Many companies face huge volumes of reports about toxicity. Dennis Fong, CEO of GGWP, which uses AI to scan text chat, reported that human moderators at those companies can only go through a tiny percentage of those reports. GGWP focuses on different problems than Modulate, and GGWP also looks at building reputation scores for players that can help assess their behavior over a long period.
Using that kind of long-term approach, companies can deal in different ways with players who are only occasionally toxic versus those who engage in it much more frequently. These so-called reputation scores can travel with players.
“For us, the immediate problem we’re trying to really hone in on is how do we shine a light on what’s going on in the first place,” Pappas said. “We start with understanding the landscape and how toxicity emerges, where it is happening, how players are acting, and how do we work with our customers closely in designing education campaigns.”
If players are punished, they need to understand why. If toxicity occurs amid allegations of cheating, that’s important to know. Modulate is also thinking about how to preserve the mental health of moderators who have to deal with all of the abuse.
As for the metaverse, it makes sense for game companies to try to solve these problems in the smaller context of their own games before they try to go and connect with everybody else’s applications.
Where existing voice moderation tools focus only on the 8% of players that submit reports, ToxMod offers proactive moderation that empowers platform and game moderators to make informed decisions to protect players from harassment, toxic behavior, and even more insidious harms. Modulate has helped customers address thousands of instances of online toxicity.
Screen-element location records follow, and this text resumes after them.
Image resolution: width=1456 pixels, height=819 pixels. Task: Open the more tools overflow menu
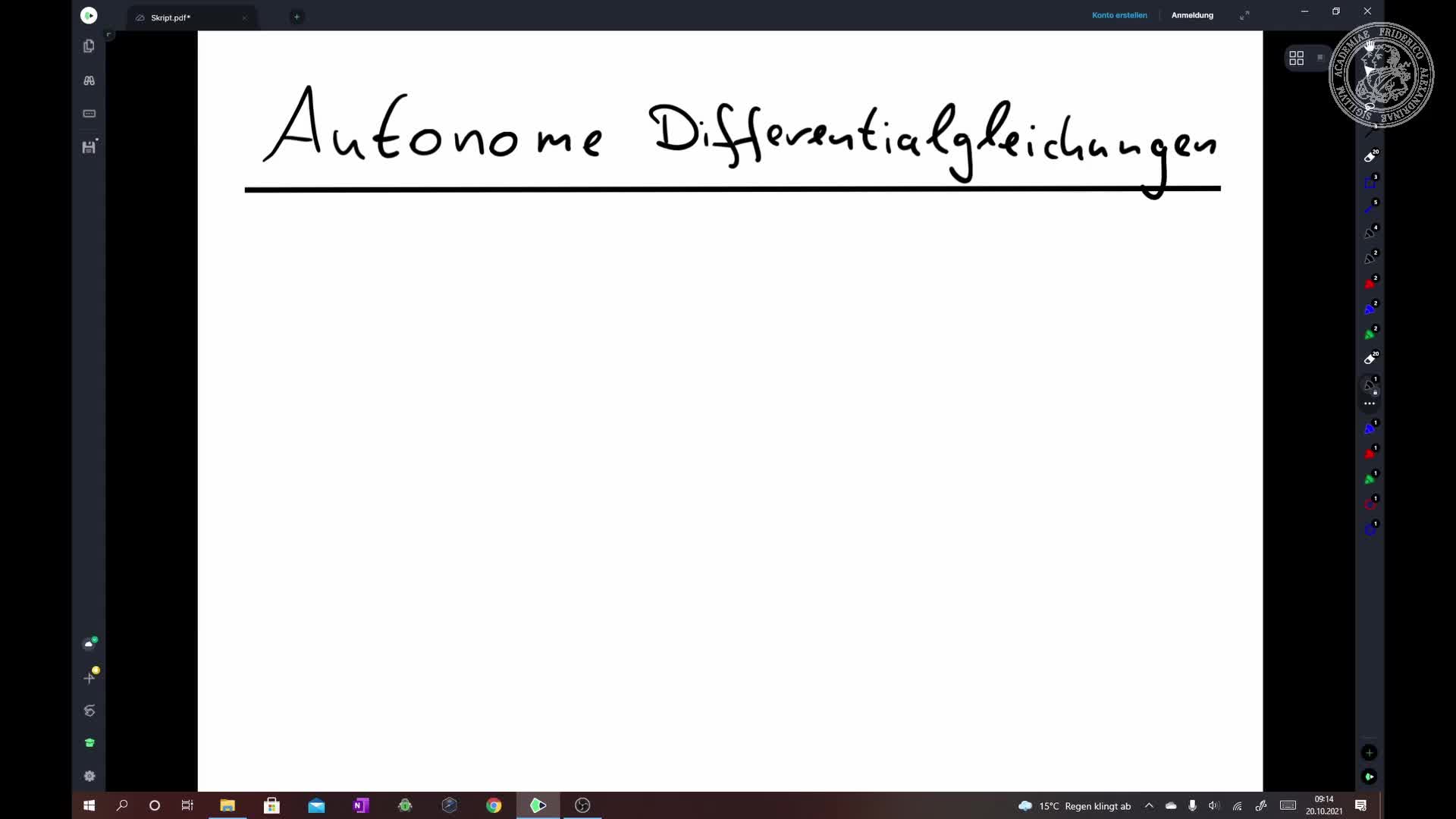point(1370,403)
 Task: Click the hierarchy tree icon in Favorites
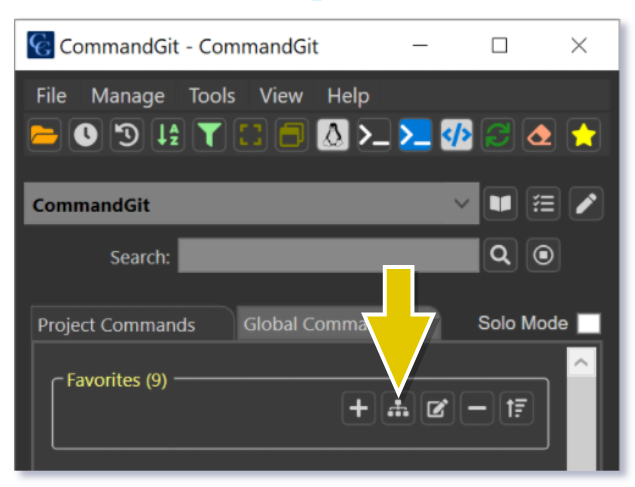click(x=399, y=409)
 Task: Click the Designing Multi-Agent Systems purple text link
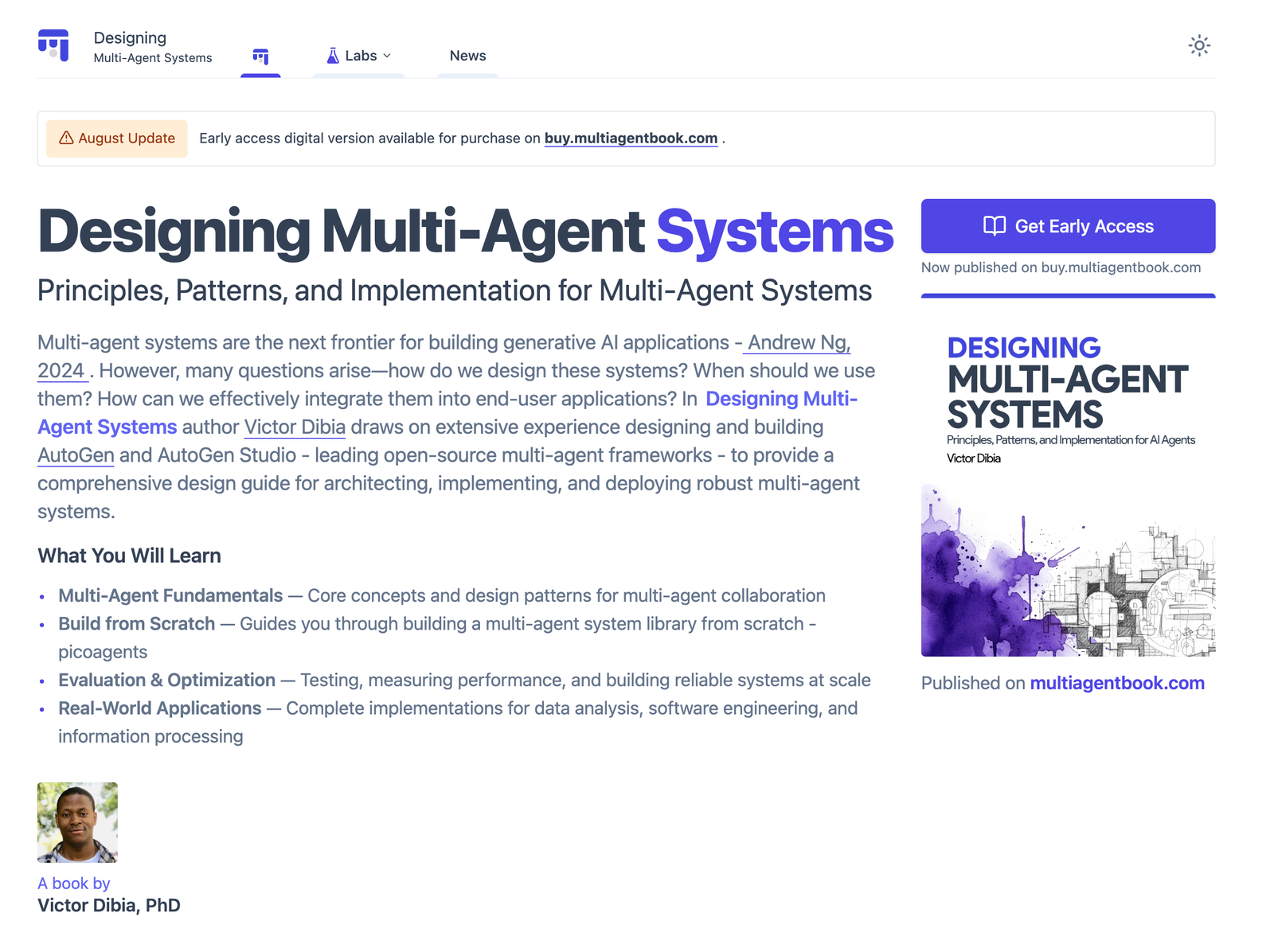click(x=780, y=399)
Pappas said the company is making sure that it isn’t misclassifying things like trash talk, which can be acceptable in games like mature-rated Call of Duty, versus racial slurs. The idea is to make moderators more effective across the platform. Pappas said the model for spotting problems is trained over time and it keeps on getting better.
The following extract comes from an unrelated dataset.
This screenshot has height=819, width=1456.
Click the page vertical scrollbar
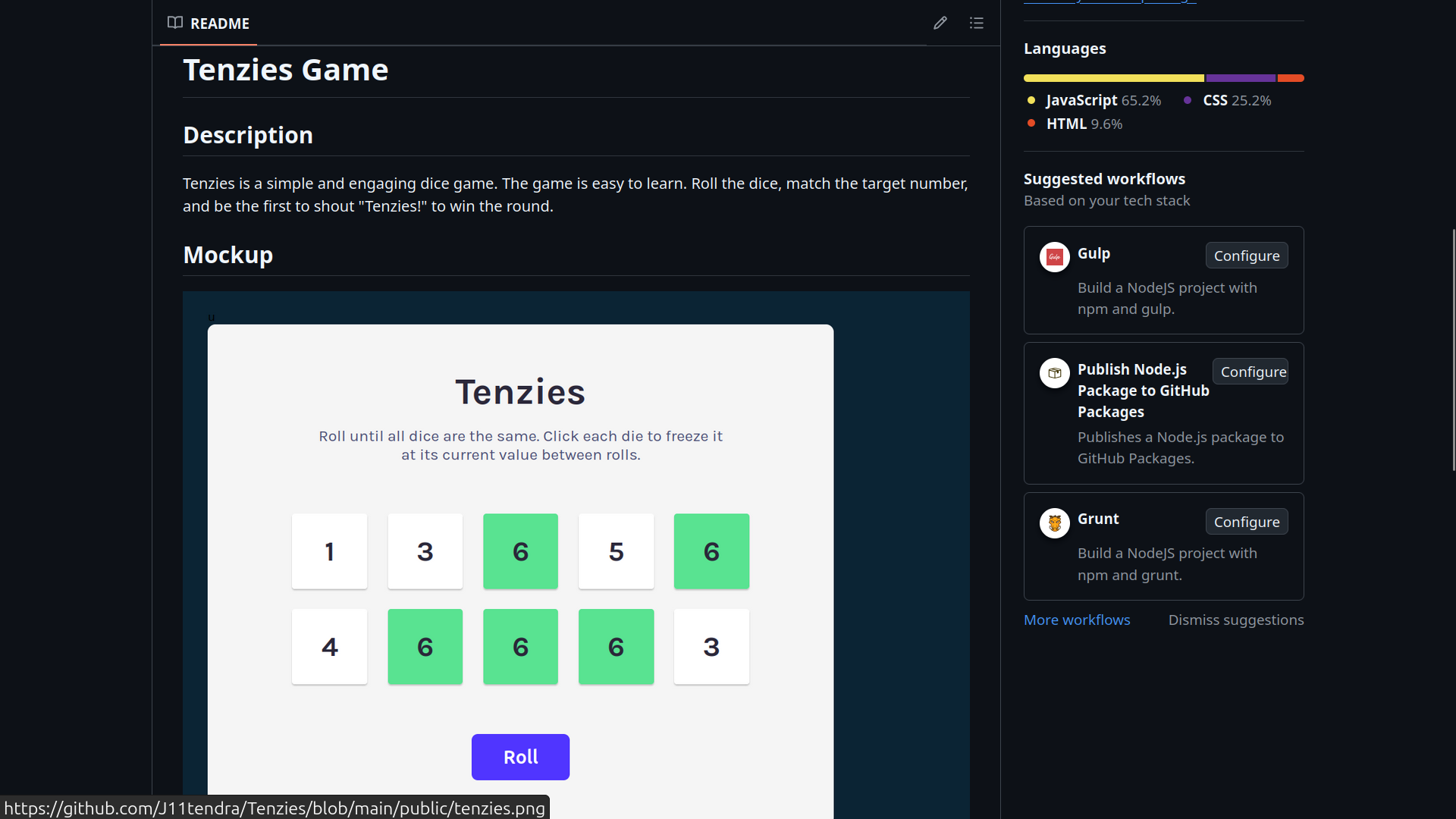(x=1453, y=349)
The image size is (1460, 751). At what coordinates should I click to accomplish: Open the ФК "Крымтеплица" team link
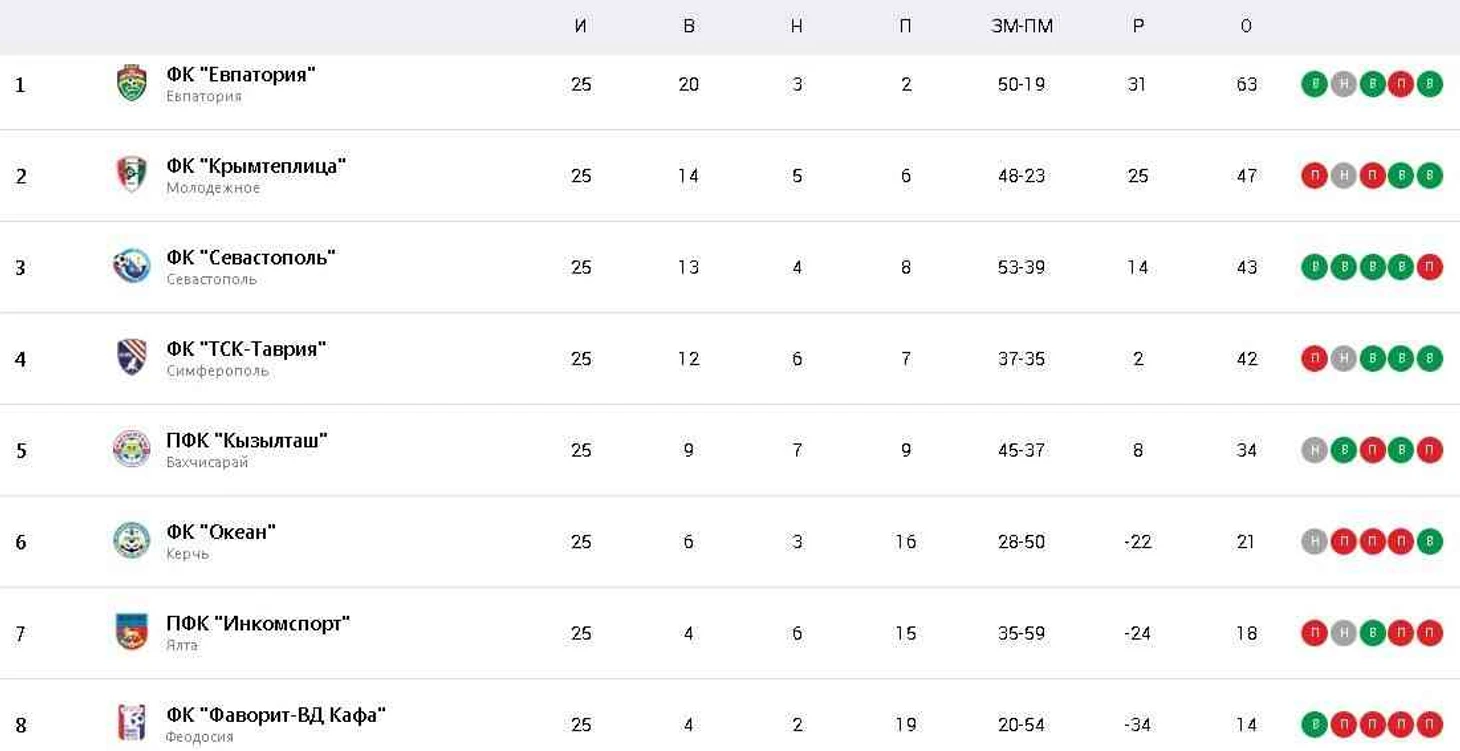(256, 166)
Human moderators can sift through the results and identify false positives, and the system can learn from that.
“They can start taking immediate action,” Pappas said. “Occasionally, it can misunderstand the conversation as human language is complicated. And each game has different standards.”
Words like “p0wned” have to be considered in context as to whether it is being used in an aggressive context. Pappas said it is important for voice moderate that you cannot rely on commodity transcription, which converts spoken words to text, as it doesn’t capture things like tone or whether you are shouting or not.
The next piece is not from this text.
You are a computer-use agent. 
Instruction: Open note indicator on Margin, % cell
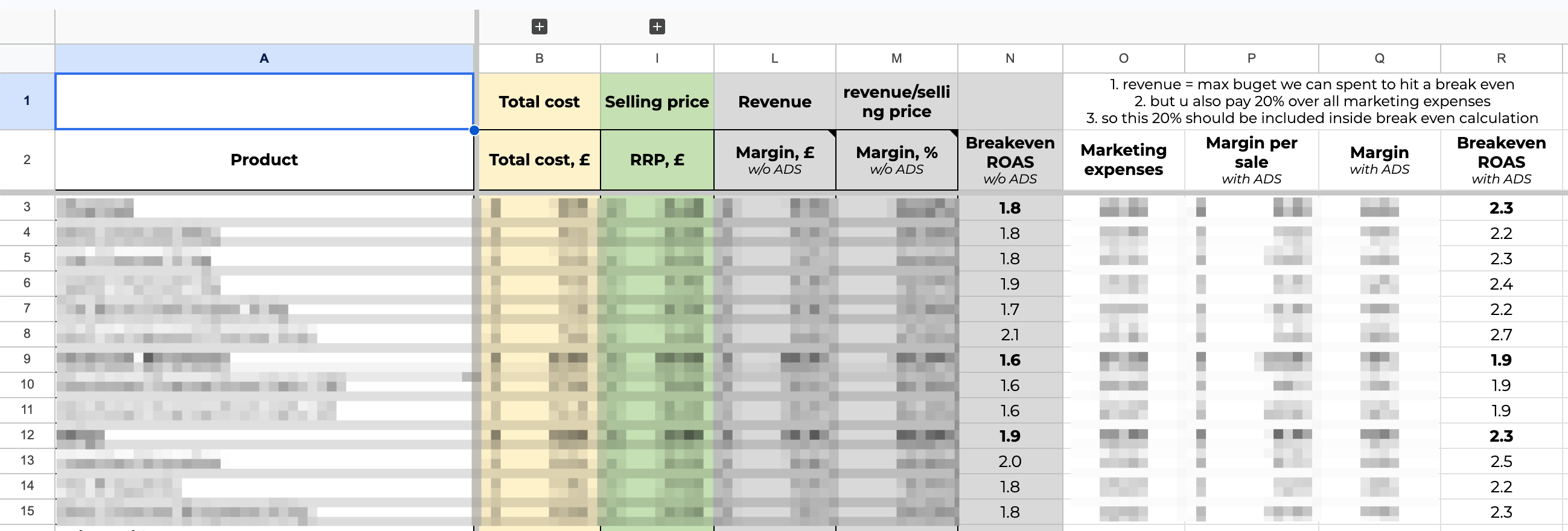954,133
“No company world has built out this kind of data set specifically designed to focus on real social voice chats online,” Pappas said. “That has allowed us to build accuracy in our models that beats any of the public big company transcription models out there by a pretty handy percentage.”
Since Modulate has focused on the fundamentals of running a strong business, Pappas said it had good relationships with VCs and had an easier time raising money at a time when it’s tough to do so, even for game companies. Salmi said it’s true that VCs are getting more discerning and investments are taking longer, and that’s why he is happy to find a company like Modulate.
The company has hit its milestones with just 27 people, and that speaks to the power of AI.